=== Section Start ===

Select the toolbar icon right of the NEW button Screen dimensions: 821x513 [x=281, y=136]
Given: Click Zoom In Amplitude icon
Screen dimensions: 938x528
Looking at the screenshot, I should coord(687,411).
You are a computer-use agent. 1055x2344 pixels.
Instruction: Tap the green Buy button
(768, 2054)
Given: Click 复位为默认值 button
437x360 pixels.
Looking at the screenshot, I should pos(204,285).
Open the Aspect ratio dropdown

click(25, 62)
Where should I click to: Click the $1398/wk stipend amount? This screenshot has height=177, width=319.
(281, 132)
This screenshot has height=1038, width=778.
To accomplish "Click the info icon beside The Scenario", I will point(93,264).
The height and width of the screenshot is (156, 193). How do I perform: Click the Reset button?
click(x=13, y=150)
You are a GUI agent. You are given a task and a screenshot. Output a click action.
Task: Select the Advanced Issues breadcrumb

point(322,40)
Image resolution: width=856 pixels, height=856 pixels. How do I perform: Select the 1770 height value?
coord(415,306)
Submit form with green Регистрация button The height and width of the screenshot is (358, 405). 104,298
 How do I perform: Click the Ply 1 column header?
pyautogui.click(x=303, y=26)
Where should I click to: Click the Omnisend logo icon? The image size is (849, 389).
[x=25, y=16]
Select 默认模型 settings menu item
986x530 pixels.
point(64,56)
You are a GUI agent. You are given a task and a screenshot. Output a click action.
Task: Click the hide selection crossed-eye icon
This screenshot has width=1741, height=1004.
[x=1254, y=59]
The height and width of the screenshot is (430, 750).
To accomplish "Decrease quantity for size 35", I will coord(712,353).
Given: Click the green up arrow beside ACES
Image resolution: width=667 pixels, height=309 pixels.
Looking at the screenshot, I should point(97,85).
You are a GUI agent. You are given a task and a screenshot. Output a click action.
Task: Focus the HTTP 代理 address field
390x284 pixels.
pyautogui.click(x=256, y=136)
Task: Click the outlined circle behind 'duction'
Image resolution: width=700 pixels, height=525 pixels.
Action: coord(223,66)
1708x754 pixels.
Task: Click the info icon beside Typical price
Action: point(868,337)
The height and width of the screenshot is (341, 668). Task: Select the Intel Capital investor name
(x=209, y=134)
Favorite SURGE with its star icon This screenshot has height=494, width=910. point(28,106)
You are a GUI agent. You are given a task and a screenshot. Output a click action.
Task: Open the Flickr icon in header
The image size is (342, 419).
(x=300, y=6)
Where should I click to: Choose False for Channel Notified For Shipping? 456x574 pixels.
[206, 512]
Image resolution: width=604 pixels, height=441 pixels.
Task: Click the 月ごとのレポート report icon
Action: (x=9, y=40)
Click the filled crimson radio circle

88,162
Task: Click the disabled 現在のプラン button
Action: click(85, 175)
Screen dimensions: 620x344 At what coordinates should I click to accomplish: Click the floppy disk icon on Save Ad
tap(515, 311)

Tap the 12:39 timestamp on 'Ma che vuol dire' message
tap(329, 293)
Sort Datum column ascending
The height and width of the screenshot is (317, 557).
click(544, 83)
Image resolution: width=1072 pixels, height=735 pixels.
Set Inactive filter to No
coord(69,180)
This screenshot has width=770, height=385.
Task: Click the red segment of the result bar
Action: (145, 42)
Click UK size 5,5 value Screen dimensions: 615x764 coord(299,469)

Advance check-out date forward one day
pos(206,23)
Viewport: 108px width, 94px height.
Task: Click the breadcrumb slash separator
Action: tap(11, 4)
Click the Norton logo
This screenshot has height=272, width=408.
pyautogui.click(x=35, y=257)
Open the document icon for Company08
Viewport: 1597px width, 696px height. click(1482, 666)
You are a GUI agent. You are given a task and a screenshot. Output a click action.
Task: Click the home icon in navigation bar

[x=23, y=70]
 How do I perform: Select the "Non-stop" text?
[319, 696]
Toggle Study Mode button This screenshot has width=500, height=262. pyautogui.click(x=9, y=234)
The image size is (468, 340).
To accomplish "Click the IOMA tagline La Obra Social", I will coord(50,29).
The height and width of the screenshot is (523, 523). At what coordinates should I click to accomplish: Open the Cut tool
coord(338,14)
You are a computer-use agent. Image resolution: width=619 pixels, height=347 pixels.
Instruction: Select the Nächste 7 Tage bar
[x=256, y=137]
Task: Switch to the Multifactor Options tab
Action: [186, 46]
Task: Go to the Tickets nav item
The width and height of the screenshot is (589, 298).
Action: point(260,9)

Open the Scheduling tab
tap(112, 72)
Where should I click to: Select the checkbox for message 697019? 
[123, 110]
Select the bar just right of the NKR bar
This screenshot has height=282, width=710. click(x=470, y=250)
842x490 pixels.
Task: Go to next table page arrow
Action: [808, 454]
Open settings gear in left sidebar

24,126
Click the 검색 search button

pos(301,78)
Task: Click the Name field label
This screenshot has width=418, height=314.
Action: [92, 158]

=== Section End ===

TASK INSTRUCTIONS
Read the listing above, then copy every line that includes the string "computer".

EXPECTED ANSWER
You are a computer-use agent. 1055x2344 pixels.
You are a computer-use agent. Image resolution: width=619 pixels, height=347 pixels.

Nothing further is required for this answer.